BEGIN Input for this task

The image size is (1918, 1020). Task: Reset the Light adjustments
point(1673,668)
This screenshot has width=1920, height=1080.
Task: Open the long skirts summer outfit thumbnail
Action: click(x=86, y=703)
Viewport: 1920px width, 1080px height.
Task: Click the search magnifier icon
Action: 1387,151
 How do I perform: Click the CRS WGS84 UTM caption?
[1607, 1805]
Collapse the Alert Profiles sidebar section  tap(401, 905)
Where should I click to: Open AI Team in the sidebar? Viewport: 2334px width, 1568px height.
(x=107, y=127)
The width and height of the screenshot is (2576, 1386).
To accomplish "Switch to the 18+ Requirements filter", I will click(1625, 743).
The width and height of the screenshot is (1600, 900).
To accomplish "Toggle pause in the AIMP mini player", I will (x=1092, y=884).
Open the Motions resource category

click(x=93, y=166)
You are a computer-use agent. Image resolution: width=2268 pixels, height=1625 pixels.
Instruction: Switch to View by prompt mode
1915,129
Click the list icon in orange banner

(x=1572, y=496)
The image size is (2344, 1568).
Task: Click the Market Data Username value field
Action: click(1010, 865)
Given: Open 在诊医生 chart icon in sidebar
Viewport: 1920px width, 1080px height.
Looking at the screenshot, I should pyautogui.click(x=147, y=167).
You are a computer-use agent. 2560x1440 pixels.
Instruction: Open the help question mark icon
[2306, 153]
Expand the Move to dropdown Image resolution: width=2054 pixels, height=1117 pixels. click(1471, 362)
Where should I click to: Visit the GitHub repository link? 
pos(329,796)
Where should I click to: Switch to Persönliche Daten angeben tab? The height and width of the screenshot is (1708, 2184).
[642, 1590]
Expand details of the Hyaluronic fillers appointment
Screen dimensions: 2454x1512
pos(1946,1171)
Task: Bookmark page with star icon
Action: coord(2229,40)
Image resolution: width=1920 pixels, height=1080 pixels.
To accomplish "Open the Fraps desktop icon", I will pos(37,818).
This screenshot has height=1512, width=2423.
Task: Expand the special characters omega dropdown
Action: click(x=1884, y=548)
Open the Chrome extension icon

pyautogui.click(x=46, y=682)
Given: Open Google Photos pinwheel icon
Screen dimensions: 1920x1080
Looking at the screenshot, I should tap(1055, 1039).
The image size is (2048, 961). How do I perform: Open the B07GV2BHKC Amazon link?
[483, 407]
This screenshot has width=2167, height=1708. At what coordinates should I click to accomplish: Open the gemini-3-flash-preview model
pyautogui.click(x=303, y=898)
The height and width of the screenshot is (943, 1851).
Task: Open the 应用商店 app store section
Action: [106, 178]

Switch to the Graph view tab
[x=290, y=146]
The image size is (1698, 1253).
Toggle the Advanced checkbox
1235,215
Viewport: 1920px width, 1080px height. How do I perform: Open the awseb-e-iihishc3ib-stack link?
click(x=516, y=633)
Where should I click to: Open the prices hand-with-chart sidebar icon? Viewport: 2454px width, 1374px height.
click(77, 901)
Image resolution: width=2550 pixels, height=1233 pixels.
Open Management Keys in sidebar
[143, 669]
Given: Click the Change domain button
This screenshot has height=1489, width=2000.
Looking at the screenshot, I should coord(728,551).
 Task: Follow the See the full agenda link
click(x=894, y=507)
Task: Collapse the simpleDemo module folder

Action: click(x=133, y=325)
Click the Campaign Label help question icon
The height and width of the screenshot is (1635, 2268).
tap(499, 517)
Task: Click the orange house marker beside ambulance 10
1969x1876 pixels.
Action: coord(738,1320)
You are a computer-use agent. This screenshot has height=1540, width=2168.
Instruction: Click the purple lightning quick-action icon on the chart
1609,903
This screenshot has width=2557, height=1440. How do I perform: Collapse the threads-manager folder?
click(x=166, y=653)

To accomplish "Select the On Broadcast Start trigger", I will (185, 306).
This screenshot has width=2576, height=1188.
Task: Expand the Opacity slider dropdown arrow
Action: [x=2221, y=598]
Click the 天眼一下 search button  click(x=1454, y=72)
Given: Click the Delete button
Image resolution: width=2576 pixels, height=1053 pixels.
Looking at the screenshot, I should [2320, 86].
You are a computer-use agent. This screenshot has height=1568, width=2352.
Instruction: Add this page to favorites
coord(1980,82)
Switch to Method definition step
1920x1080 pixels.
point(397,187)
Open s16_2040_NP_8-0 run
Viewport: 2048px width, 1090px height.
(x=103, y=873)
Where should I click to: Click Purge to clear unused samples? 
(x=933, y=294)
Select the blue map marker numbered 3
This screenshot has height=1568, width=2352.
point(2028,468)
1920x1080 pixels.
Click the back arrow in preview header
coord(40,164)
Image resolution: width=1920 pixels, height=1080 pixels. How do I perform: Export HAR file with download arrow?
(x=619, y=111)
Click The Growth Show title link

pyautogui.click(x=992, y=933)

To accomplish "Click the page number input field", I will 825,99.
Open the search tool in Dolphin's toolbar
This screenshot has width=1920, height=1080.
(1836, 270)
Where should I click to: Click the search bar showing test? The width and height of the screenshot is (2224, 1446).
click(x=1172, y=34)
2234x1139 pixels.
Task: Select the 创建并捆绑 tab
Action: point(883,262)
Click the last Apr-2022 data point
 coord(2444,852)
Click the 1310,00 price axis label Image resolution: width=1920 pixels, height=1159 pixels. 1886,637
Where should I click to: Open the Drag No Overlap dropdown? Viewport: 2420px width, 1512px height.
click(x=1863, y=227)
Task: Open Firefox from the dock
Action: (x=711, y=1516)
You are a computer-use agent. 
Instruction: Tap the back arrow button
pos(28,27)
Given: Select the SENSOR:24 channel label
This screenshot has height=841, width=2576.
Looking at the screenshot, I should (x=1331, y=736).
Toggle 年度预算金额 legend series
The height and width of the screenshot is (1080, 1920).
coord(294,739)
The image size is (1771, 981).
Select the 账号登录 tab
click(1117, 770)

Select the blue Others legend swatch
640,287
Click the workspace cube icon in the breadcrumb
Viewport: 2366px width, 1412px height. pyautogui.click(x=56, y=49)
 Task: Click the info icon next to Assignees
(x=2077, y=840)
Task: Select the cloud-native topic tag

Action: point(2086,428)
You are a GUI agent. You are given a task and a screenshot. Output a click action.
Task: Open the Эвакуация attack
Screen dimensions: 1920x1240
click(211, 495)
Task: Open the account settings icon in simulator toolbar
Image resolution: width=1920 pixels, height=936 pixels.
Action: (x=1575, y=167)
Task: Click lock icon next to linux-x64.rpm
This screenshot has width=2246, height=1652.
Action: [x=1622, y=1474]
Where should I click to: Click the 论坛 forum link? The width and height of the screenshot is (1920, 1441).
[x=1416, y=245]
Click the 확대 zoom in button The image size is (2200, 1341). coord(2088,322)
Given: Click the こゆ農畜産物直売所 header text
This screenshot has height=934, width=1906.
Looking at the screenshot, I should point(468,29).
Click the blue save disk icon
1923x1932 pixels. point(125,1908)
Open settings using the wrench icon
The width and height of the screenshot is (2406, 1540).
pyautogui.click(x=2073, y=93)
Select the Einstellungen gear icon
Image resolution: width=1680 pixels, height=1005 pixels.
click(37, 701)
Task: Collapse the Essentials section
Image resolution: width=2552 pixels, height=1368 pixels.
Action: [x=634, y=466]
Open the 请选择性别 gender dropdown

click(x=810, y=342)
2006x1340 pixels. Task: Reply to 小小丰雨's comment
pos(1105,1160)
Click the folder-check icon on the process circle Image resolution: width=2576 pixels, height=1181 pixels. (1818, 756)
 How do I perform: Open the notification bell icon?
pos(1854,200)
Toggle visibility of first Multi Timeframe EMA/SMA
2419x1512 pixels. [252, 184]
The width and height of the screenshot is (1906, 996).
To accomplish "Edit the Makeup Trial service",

END Input for this task

What to work on:
Extract each line from the entries above that contains the string "computer".

Answer space:
You are a computer-use agent. Image resolution: width=2268 pixels, height=1625 pixels.
You are a computer-use agent. 2560x1440 pixels.
You are a computer-use agent. This screenshot has height=1540, width=2168.
You are a computer-use agent. This screenshot has height=1568, width=2352.
You are a computer-use agent. 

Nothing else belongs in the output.